The Genome and Methylome of a Subsocial Small Carpenter Bee, Ceratina calcarata

Abstract

Understanding the evolution of animal societies, considered to be a major transition in evolution, is a key topic in evolutionary biology. Recently, new gateways for understanding social evolution have opened up due to advances in genomics, allowing for unprecedented opportunities in studying social behavior on a molecular level. In particular, highly eusocial insect species (caste-containing societies with nonreproductives that care for siblings) have taken center stage in studies of the molecular evolution of sociality. Despite advances in genomic studies of both solitary and eusocial insects, we still lack genomic resources for early insect societies. To study the genetic basis of social traits requires comparison of genomes from a diversity of organisms ranging from solitary to complex social forms. Here we present the genome of a subsocial bee, Ceratina calcarata This study begins to address the types of genomic changes associated with the earliest origins of simple sociality using the small carpenter bee. Genes associated with lipid transport and DNA recombination have undergone positive selection in C. calcarata relative to other bee lineages. Furthermore, we provide the first methylome of a noneusocial bee. Ceratina calcarata contains the complete enzymatic toolkit for DNA methylation. As in the honey bee and many other holometabolous insects, DNA methylation is targeted to exons. The addition of this genome allows for new lines of research into the genetic and epigenetic precursors to complex social behaviors.

Keywords: epigenetics; insect genome; maternal care; small carpenter bee; social evolution.

Fig. 1.—

Phylogenetic placement of Ceratina calcarata. Divergence dates taken from Kapheim et al. (2015) and Rehan and Schwarz (2015). Ceratina and Apis diverged approximately 105 Ma. Tree topology was confirmed by an analysis of orthologous 4-fold degenerate sites (supplementary material, Supplementary Material online).

■ PARTS OF THE EXERCISE
• 1. In the bee genome abstract, where is DNA methylation targeted in Ceratina calcarata?
• 2. Reproduce the passage of the bee genome abstract from "Keywords: epigenetics; insect" up to and including "Supplementary Material online).".

■ DATASET ENTRIES
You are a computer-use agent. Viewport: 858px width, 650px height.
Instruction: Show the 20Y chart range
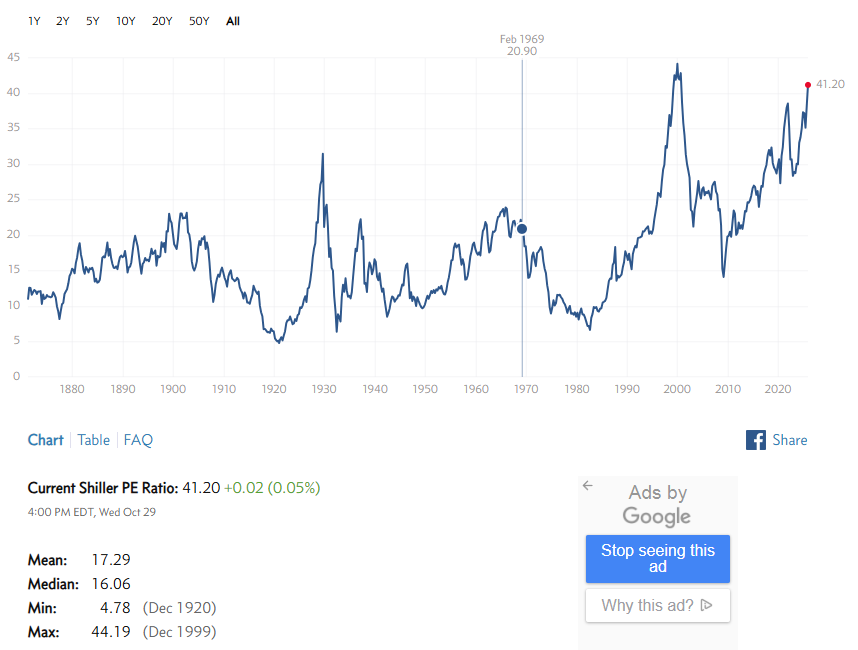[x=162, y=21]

--

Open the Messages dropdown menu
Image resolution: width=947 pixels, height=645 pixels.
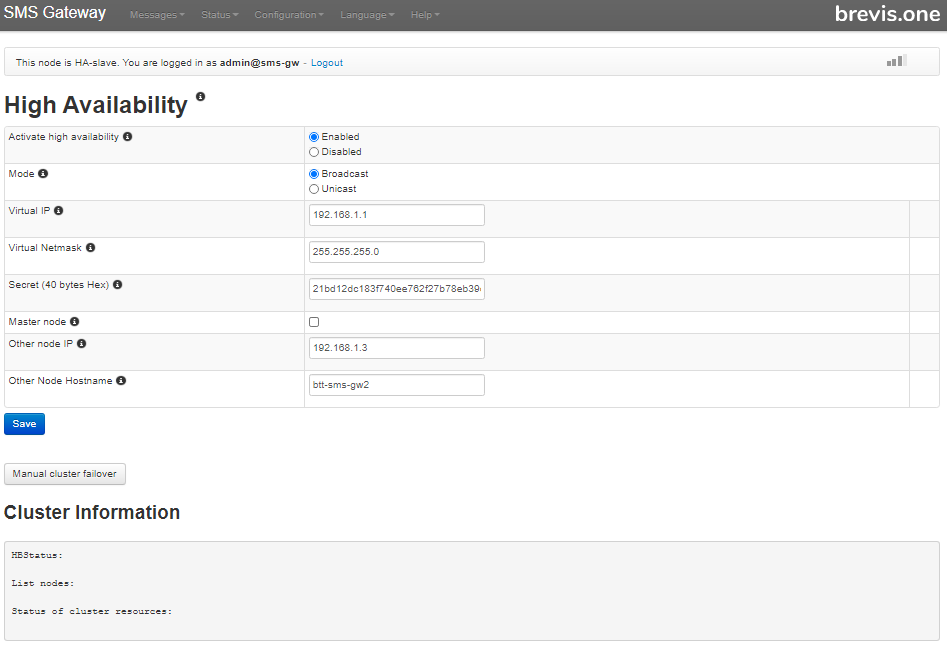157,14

■ RESPONSES
• 1. To exons.

• 2.
Keywords: epigenetics; insect genome; maternal care; small carpenter bee; social evolution.

Fig. 1.—

Phylogenetic placement of Ceratina calcarata. Divergence dates taken from Kapheim et al. (2015) and Rehan and Schwarz (2015). Ceratina and Apis diverged approximately 105 Ma. Tree topology was confirmed by an analysis of orthologous 4-fold degenerate sites (supplementary material, Supplementary Material online).